| Brief |
Restate word for word each line of the data, starting at the one containing "Multicanais (319, 2070)" and running through the last.

[Items from a data source]
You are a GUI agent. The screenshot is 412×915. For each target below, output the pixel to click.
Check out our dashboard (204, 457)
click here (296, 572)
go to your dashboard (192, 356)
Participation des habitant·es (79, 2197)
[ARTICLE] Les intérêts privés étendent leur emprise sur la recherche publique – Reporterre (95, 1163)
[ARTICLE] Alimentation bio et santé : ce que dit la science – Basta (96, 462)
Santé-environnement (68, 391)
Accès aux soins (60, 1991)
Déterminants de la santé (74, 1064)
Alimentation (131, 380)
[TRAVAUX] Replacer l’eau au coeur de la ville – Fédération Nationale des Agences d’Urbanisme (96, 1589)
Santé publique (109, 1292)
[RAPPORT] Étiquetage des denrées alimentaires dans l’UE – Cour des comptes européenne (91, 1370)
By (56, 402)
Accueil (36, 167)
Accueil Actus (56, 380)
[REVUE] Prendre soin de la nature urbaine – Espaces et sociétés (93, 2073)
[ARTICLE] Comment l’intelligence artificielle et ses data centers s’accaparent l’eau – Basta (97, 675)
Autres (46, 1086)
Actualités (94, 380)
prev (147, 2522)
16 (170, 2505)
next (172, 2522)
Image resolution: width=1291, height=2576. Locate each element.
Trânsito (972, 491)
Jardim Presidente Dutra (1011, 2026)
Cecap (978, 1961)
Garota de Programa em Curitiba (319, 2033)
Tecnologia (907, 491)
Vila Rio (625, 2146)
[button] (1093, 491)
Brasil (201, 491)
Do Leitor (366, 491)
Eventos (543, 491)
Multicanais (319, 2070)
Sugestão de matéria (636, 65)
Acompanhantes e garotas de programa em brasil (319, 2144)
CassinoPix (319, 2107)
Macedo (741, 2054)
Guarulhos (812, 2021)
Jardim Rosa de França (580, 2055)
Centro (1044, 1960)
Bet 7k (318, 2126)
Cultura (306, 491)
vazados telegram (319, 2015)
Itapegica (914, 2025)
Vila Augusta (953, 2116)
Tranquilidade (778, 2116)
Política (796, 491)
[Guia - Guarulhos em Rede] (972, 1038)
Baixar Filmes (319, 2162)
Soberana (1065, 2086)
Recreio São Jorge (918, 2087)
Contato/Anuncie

| Solution |
Multicanais (319, 2070)
Sugestão de matéria (636, 65)
Acompanhantes e garotas de programa em brasil (319, 2144)
CassinoPix (319, 2107)
Macedo (741, 2054)
Guarulhos (812, 2021)
Jardim Rosa de França (580, 2055)
Centro (1044, 1960)
Bet 7k (318, 2126)
Cultura (306, 491)
vazados telegram (319, 2015)
Itapegica (914, 2025)
Vila Augusta (953, 2116)
Tranquilidade (778, 2116)
Política (796, 491)
[Guia - Guarulhos em Rede] (972, 1038)
Baixar Filmes (319, 2162)
Soberana (1065, 2086)
Recreio São Jorge (918, 2087)
Contato/Anuncie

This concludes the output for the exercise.